- HOW TO COMPLETE THIS TASK: Look through the material for lines with the word "pixel", and copy each one.

- RECORD SET:
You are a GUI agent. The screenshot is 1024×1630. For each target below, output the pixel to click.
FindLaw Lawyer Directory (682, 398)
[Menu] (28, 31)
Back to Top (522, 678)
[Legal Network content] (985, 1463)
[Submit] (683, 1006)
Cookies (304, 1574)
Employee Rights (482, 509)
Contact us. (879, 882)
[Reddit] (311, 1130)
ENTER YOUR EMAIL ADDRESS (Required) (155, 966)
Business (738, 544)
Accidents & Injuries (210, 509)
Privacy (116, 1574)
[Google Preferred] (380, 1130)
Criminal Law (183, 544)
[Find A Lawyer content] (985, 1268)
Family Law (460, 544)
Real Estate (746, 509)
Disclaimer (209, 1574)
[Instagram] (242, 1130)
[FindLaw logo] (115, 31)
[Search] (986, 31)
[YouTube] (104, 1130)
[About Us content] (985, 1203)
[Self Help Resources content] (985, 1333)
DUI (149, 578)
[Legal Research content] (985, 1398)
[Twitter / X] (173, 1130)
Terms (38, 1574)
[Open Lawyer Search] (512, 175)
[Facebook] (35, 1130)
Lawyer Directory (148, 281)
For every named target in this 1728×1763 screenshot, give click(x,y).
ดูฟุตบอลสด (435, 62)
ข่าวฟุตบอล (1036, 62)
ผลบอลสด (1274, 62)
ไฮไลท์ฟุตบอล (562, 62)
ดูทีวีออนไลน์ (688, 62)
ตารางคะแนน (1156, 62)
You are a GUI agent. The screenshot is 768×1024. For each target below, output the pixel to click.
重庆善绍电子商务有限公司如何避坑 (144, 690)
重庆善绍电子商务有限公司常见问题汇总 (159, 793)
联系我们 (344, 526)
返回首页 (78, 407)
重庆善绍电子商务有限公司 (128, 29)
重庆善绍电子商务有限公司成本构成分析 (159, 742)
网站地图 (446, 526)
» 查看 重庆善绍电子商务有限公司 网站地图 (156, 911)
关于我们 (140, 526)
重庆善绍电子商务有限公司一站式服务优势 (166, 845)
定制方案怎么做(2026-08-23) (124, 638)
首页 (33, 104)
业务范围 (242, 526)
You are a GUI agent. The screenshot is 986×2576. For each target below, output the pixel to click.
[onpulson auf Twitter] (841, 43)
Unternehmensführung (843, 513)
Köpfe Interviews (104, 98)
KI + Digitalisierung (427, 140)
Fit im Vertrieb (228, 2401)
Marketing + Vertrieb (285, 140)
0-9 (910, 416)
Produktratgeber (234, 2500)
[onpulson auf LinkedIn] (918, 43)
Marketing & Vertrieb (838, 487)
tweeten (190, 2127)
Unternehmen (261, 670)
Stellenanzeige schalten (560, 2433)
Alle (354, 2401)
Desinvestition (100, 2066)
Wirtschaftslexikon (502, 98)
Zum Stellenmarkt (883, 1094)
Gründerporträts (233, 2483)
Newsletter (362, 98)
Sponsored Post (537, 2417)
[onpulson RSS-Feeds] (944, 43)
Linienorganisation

- WRITTEN ANSWER:
You are a GUI agent. The screenshot is 1024×1630. For each target below, output the pixel to click.
You are a GUI agent. The screenshot is 768×1024. For each target below, output the pixel to click.
You are a GUI agent. The screenshot is 986×2576. For each target below, output the pixel to click.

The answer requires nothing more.